8,000-home plan unveiled

600 acres could be used for housing on edge of city

Front page lead report by Reg Little in The Oxford Mail & Times, 7th October 2005

map of area

OXFORD City Council is proposing to build an 8,000-home settlement stretching over 600 acres of Green Belt land on the edge of the city.

The council is ready to release a huge city council-owned site to create a settlement that would be as large as Blackbird Leys and Greater Leys combined.

The proposal means the controversial scheme to build 3,500 homes south of Grenoble Road could be more than doubled, with the development stretching from Sandford in the west to Garsington Road in the east. Until now, the issue of an urban extension of Oxford has focused on a 370-acre site next to Grenoble Road and Oxford Science Park, owned by Magdalen College and Thames Water.

But it has emerged that the city council wants to add 250 acres of neighbouring green field land, which would allow the settlement to stretch eastwards far beyond Magdalen's proposed boundary. The city council disclosed the full extent of its ambitions in its formal response to Oxfordshire County Council's consultation on where 21,000 new homes should be built in the county. The city council says the area could absorb all 8,000 homes that County Hall says must be built on greenfield land between 2016 and 2026, as part of the South East Plan.

The council's strategy document, which is expected to be approved by the city council executive on Monday, says "appropriate facilities" would have to be built for such a large community, with Oxford Green Belt having to be revised. But the council insists that the scheme "will leave 99 per cent of the Oxford Green Belt intact".

The new settlement would avoid thousands of new homes having to be built at Bicester, Didcot and Grove - the county council's preferred option - which the city council says are being bitterly opposed in towns which needed "time to draw breath" after experiencing phenomenal growth since 1991. But the city council strategy document only refers vaguely to "land south of Grenoble Road" failing to specify that its own land was being offered for development.

Alex Hollingsworth, the city council's leader, said: "Oxfordshire is in urgent need of more housing. The issue is where should the houses go. The most sensible place is where they are most needed and the most sensible place to put the new housing is on the edge of Oxford."

Mr Hollingsworth said the city council had always had its own land in mind when referring to "land south of Grenoble Road". He said: "We were always referring to the whole area not just the bit owned by Magdalen College.
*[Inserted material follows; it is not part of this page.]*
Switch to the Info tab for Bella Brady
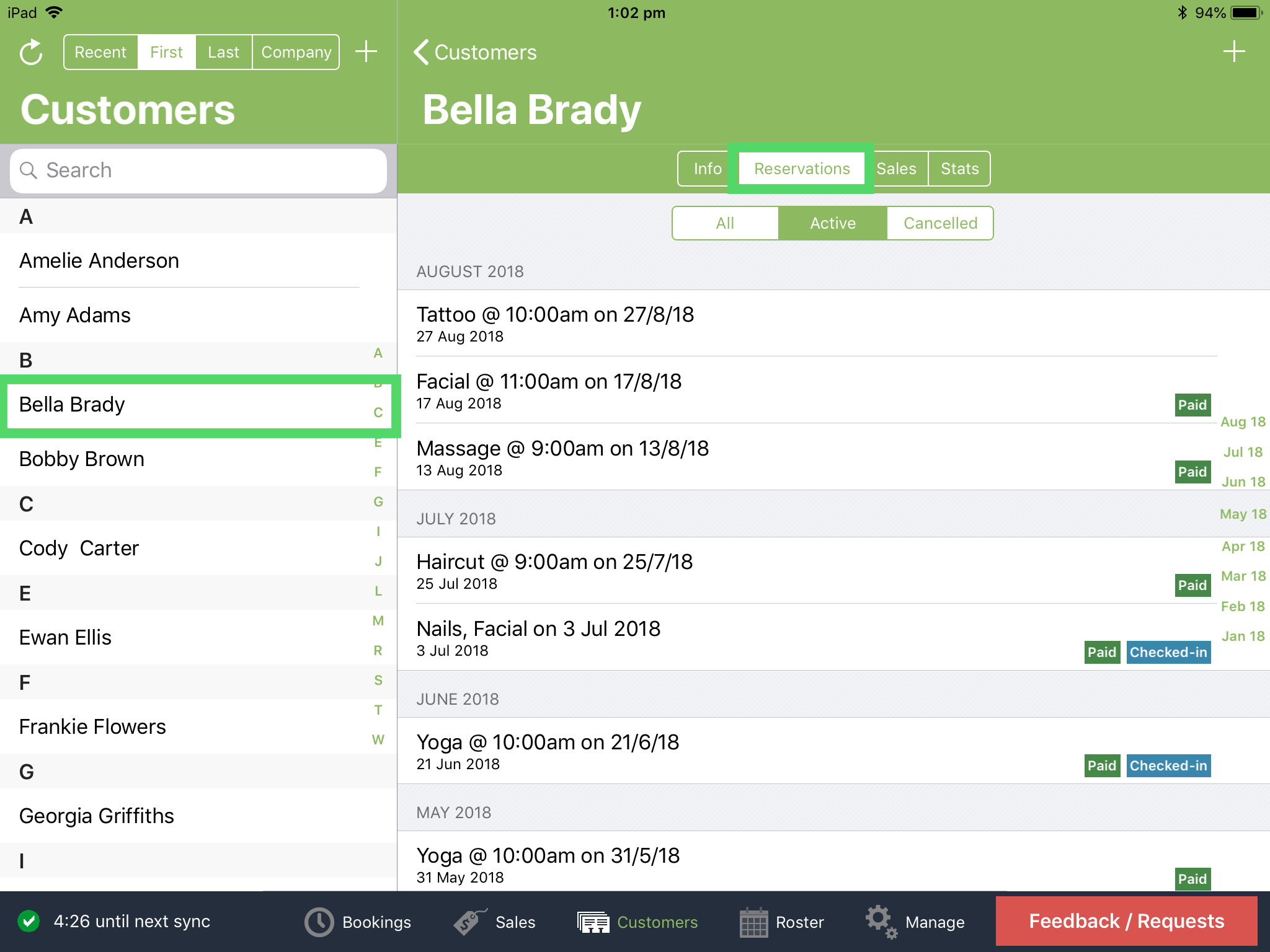Screen dimensions: 1270x952 pos(706,168)
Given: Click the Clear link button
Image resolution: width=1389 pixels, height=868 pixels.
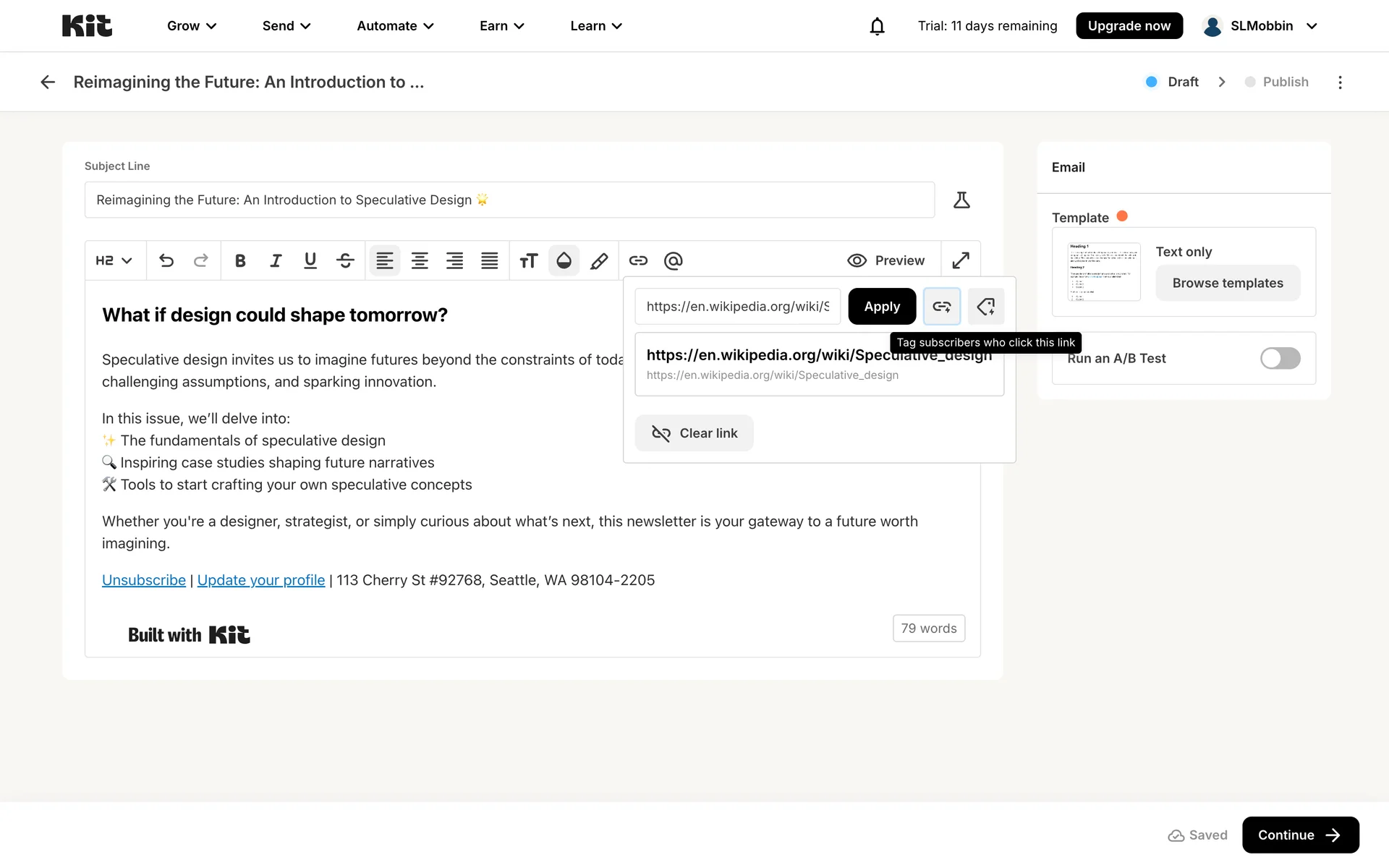Looking at the screenshot, I should click(x=694, y=433).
It makes sense to look at the area as a whole with a development of this size. Our analysis suggests that 8,000 is a reasonable total."

Mr Hollingsworth said any money the council made would be ploughed in to provide social housing to help combat the city's chronic housing shortage. The council would seek to ensure that at least half the new homes were earmarked for social housing. The land, which is farmed, falls within the South Oxfordshire District Council area.
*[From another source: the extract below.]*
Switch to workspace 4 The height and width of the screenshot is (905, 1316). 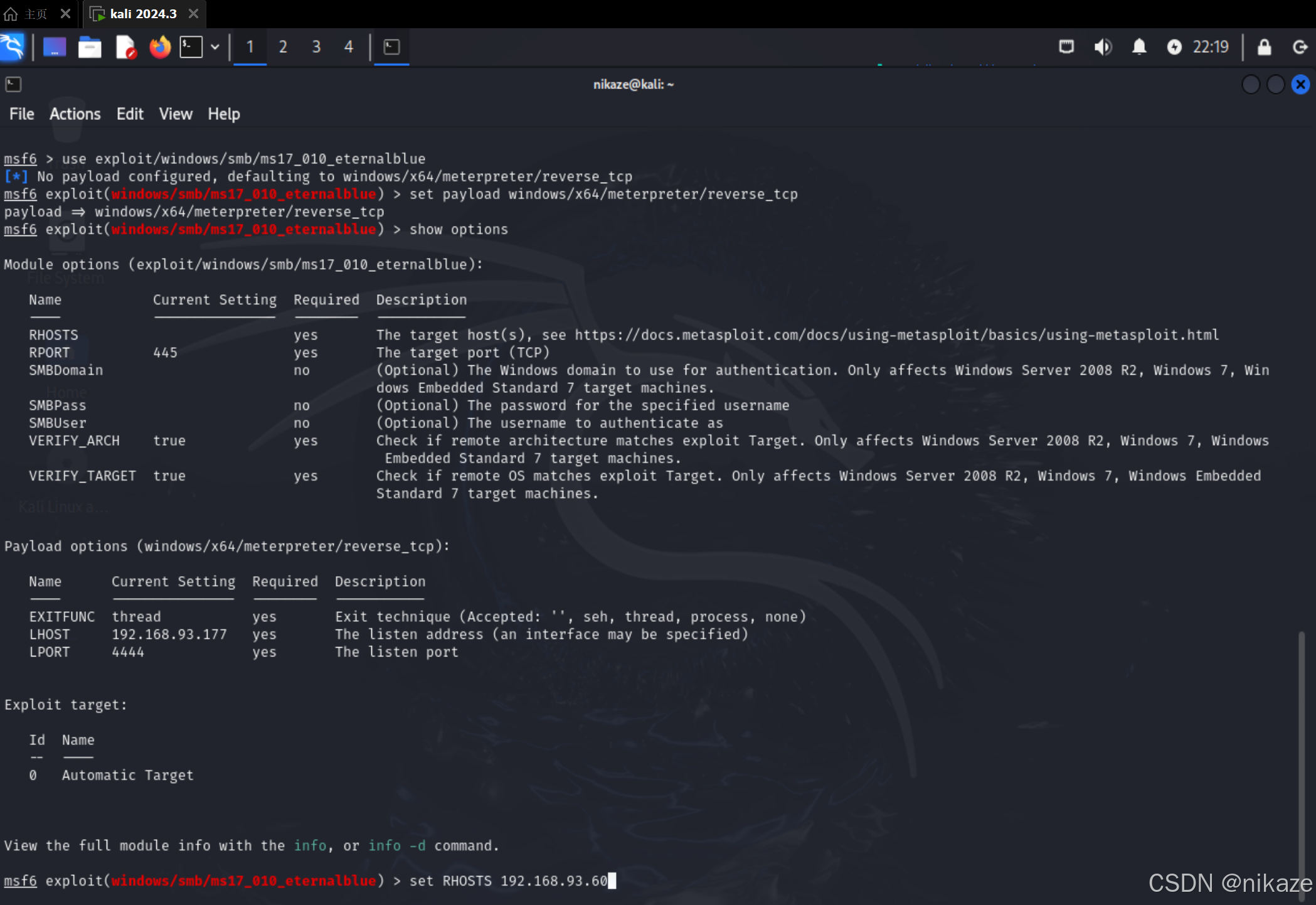pos(349,47)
SODC chief executive, David Buckle, said: "A cynic might wonder whether this is why Oxford City Council has been promoting this development all along. Is it in the interest of Oxford, or has the whole thing been underpinned by the fact that the city council, as a significant landowner, stands to make a huge amount of money from this?" He warned the city not to overlook the fact that south Oxfordshire residents would have first call on any social housing under existing rules, if the development went ahead.

Magdalen and Thames Water published new details of their scheme only three weeks ago, showing a settlement with two new schools, a community centre with shops and a new park-and-ride. But Magdalen bursar, Charles Young, welcomed the city council's decision to press for a vastly-enlarged scheme. "The council endorsed the general proposition of developing land south of Grenoble Road 18 months ago. It is appropriate that there should be different options put forward as to the actual size. We see this as a useful contribution to the debate. I cannot see any difference between what the city council is saying and what we are saying."
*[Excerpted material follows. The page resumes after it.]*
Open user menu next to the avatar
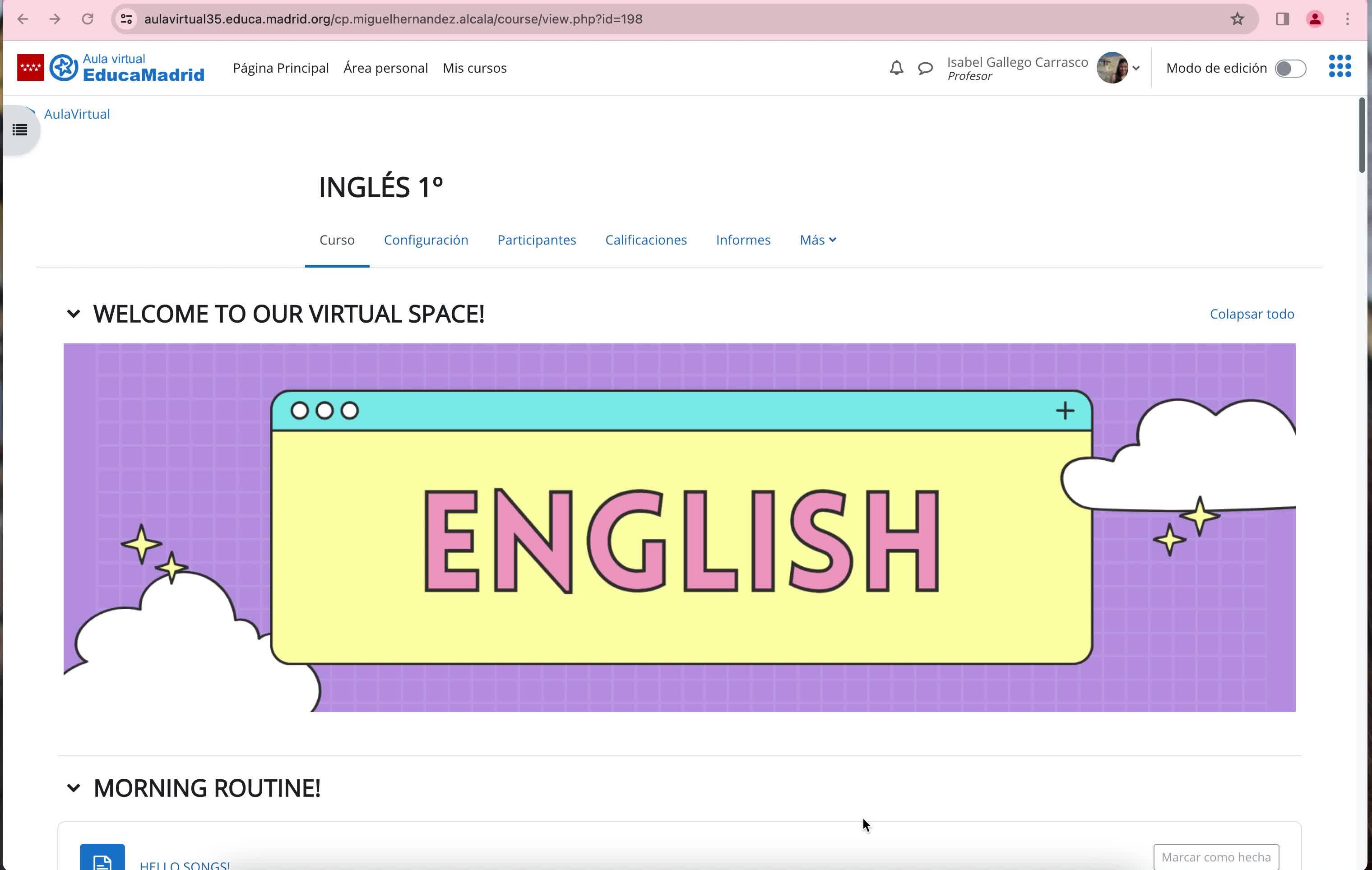This screenshot has height=870, width=1372. click(x=1136, y=68)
Elizabeth Gillespie, of The Baldons Parish Council, said: "The whole thing is a nightmare. It is hard to believe that when the idea was first spoken of we were talking about a few hundred houses. We are at the beginning of a roller-coaster. People should remember Brasenose College also owns land in this area."

Debbie Dance, director of Oxford Preservation Trust, said: "This has come as news to us. But it does not matter who owns the land. The examination in public of the County Structure Plan came to the conclusion that there was no need to build in the Green Belt. That is still our view."